Hiett checks in with pediatric care providers around the state who offer Reach Out and Read.
"We provide money to them to help buy the books, and so many have said that they could use more money for books because everybody that comes in loves it," she says. "It was so uplifting!"
Books are bought by Reach Out and Read from publishers such as Scholastic and are distributed by pediatricians, pediatric nurse practitioners and family practice physicians. A donation of $40 would pay for books for one child throughout the whole five-year program, according to the group.
Reach Out and Read was started by pediatricians Barry Zuckerman and Robert Needlman along with early childhood educators Jean Nigro, Kathleeen MacLean and Kathleen Fitzgerald-Rice at Boston City Hospital, which is now Boston Medical Center.
They gave books to families and encouraged them to read aloud as a way to foster interactions between parents and children to stimulate early brain development.
By 2001, there were Reach Out and Read programs in all 50 states and they now serve 4.7 million young children a year.
Rodgers was at Arkansas Children's Hospital when he first heard about Reach Out and Read.
"I was a resident representative to the National Academy of Pediatrics," he says. "When we would go to meetings we would meet with other districts and they were all talking about this Reach Out and Read program."
There was a loose affiliation with the national organization until the Arkansas coalition of Reach Out and Read formally got off the ground in 2008.
"We're proud to have been here for 10 years now and we're building," says Hiett, who is retired from a career in public health and who worked for the Arkansas Department of Human Services Division of Childcare and Early Childhood Education.
Getting to children early is a goal of the program.
"We know that kids are born with all this potential to make these neuronal connections," Rodgers says. "But if things like reading and repetition and hearing words -- things that reinforce those connections in the brain -- if they're not reinforced by the time they're age 2 they can actually lose those great neuronal connections that help with memory."
Turning pages and handling books also help children develop fine-motor skills. Babies are given board books to hold and even chew on, and as children get older the choices range from picture books to paperbacks with stories. Language books that teach English and Spanish are also popular, Rodgers says.
And a doctor walking into an examination room bearing the gift of an age-appropriate, colorful new book is often a friendly sight for little patients who may be nervous or shy.
"Sometimes there's an opportunity to walk into the room with the book and build some trust, but also gain some interest," Rodgers says. "If you have a few minutes you might even look at the book with the child and talk about it. My partners love it because it's become such a part of the exam."

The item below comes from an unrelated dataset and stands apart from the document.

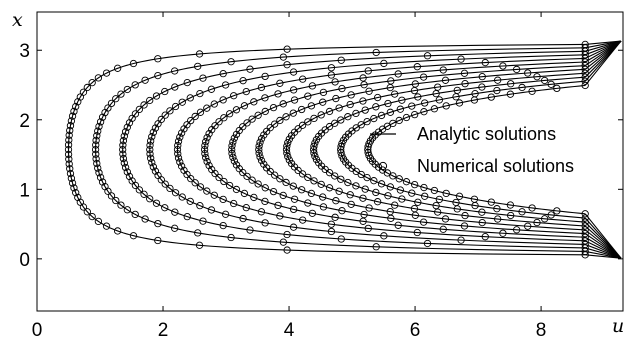 The width and height of the screenshot is (632, 347). What do you see at coordinates (24, 52) in the screenshot?
I see `y-tick-label: 3` at bounding box center [24, 52].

It's also a chance to debrief parents on the importance of what Reach Out and Read calls book-sharing with their children, Rodgers says.
"Just short messages like, 'Have you started sharing books with your baby? Are you pointing to pictures and talking about things? It's really important to start sharing books with your child now to help them get ready for kindergarten.' Families appreciate that you've given them this book and that you're genuinely invested in their child's well-being and development."
National research by the group has shown that the book becomes one of the things parents recall most about a visit.
"We talk about seat belts and feeding and safety, but they tend to report that they remember the doctor talking to them about the importance of book sharing," Rodgers says.
The local coalition just celebrated its first decade, and Hiett says the group is still growing.
"The board has been meeting and talking about the future. We need to get the word out. Once people know about Reach Out and Read and what it is, it's like a light bulb coming on."
And even when children have started kindergarten and aged out of the program, books are still on their minds.
"Kids come back and they're like, 'Where's my book,'" Rodgers says with a laugh.